He has not claimed any sites _have_ been blocked. Nor is he exactly famed for
his technical accuracy. See the discussions about the porn filter, where the
entire opt-in/opt-out thing was a massive farce from one end to the other, as
they decided to blatantly misrepresent the whole thing as worse than what
they'd actually agreed with the ISPs.

In this case he answered a question in prime ministers questions in an non-
specific ways that leaves him free to do nothing. Or he could do as the title
claims. But as it stands, the title is completely made up.

------
akairobotto
Cameron was answering in response to the following question

> __Paul Goggins (Wythenshawe and Sale East) (Lab) __: Two weeks ago, the head
> of the Security Service warned about the extent of Islamist extremism. This
> week, two individuals have been charged with serious terrorist offences.
> What is the Prime Minister going to do in January when, as a result of his
> Government’s legislation, some of those whom the Home Secretary has judged
> to pose the greatest threat to our security are released from the provisions
> of their terrorism prevention and investigation measures?

● **Dataset excerpts**:
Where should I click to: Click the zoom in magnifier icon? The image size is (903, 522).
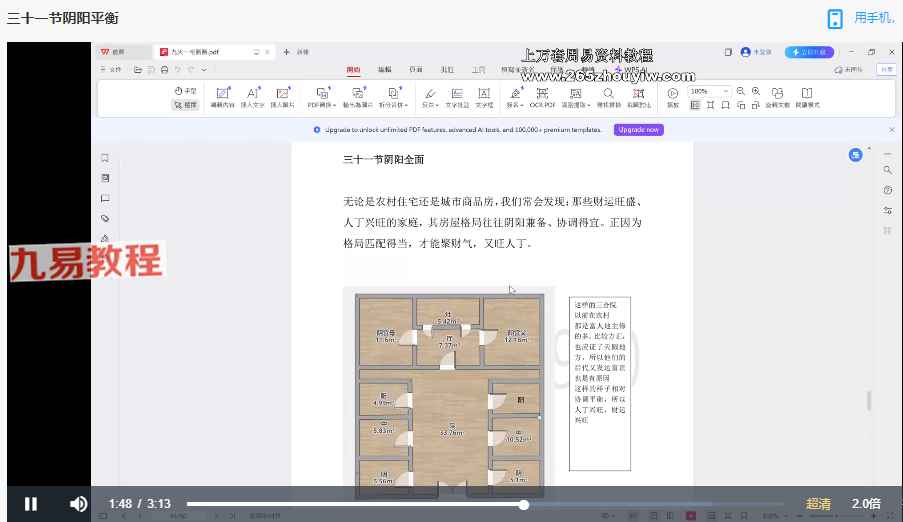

...

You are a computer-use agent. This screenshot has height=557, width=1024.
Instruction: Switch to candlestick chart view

● **What is asked**:
Write the next part of the forum thread about Cameron's reply at Prime Minister's Questions, picking up after the quoted question. The entries have no connection to the forum thread about Cameron.

● **Task output**:
> __The Prime Minister __: We have put in place some of the toughest controls
> that one can possibly have within a democratic Government, and the TPIMs are
> obviously one part of that. We have had repeated meetings of the extremism
> task force—it met again yesterday—setting out a whole series of steps that
> we will take to counter the extremist narrative, including by blocking
> online sites. Now that I have the opportunity, let me praise Facebook for
> yesterday reversing the decision it took about the showing of beheading
> videos online. We will take all these steps and many more to keep our
> country safe.

Because of the nature of Prime Minister's Questions, it can't be concluded
that this is going to become legislation. It shouldn't be a surprise that the
government wants to do, or is talking about doing this.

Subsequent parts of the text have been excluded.